With the signing of the Wildlife Protection Act of 2019, California Gov. Gavin Newsom bans commercial and recreational trapping on public and private lands.

California Bans Fur Trapping

California Gov. Gavin Newsom signed the Wildlife Protection Act of 2019 into law Sept. 4, banning trapping on public and private lands. According to Assemblywoman Lorena Gonzalez (D-San Diego) who introduced the legislation, "It seems especially cruel, obviously, and it's just unnecessary and costly."

Fur trapping and trading drove westward exploration through much of what is now the United States and was instrumental in the development of numerous communities. My home state of Wisconsin even prominently features a beaver at the top of the state flag, and it's not because they're fuzzy and cuddly. Before the gold rush, there was a fur rush in California that paved the way for international commerce in the San Francisco Bay Area.

One argument made for banning trapping and passing the Wildlife Protection Act of 2019 was the shrinking number of licensed trappers were not generating enough income for the state to justify paying the bureaucrats required to regulate the trapping industry in California. There was also plenty of misinformation presented by such organizations as the Center of Biological Diversity and Social Compassion in Legislation. If the Center of Biological Diversity sounds familiar, it may be because we recently named them in an article, "10 Anti-Hunting Organizations," with nine others. 

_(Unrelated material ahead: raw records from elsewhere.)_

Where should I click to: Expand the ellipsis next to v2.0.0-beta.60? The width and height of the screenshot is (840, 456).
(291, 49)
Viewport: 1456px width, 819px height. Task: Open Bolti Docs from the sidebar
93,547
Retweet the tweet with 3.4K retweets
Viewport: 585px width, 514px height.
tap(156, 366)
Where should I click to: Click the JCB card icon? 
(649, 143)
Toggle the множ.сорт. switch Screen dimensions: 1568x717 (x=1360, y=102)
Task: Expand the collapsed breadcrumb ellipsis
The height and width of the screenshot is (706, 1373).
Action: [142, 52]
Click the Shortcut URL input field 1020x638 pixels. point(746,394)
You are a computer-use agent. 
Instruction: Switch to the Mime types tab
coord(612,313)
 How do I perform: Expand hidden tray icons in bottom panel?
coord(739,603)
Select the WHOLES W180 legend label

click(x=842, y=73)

The ban on trapping will likely lead to overpopulation as the harvestable surplus is no longer harvested. Animals that would've otherwise been humanely harvested by licensed trappers and had their pelts utilized as a natural alternative to petroleum-based faux fur may now reproduce beyond the environmental or social carrying capacity and be struck by vehicles, eaten alive by predators or eliminated by paid government contractors. So instead of earning income through license dollars from recreational and commercial trappers, tax dollars will need to be spent on population control. I'm curious to see how the people of California respond to that use of tax revenue. 

It Only Takes One

As an instructor with the Wisconsin Cooperative Trapper Education Program (WCTEP), one of the ideas I try to drive home in every class is that it only takes one poorly placed trap or one important person's dog caught in a trap to jeopardize trapping altogether.

That's exactly what happened in California.

A bobcat trap illegally placed on conservationist Tom O'Key's property sparked public outcry that led to the passing of the Bobcat Protection Act of 2013 that banned commercial bobcat trapping statewide. From there, the writing was on the wall for a total ban on trapping in California. Unfortunately, I now have a real-world example of how the actions of a single person can have far-reaching consequences. 

The Animal Protection Act of 2019 doesn't prohibit the use of traps to catch gophers, house mice, moles, voles and rats. That's lucky for the 40 million people living in California, because many cities in the Golden State have seen an explosion in the rat population in recent months. I wonder if that has anything to do with the push to ban rat poisons.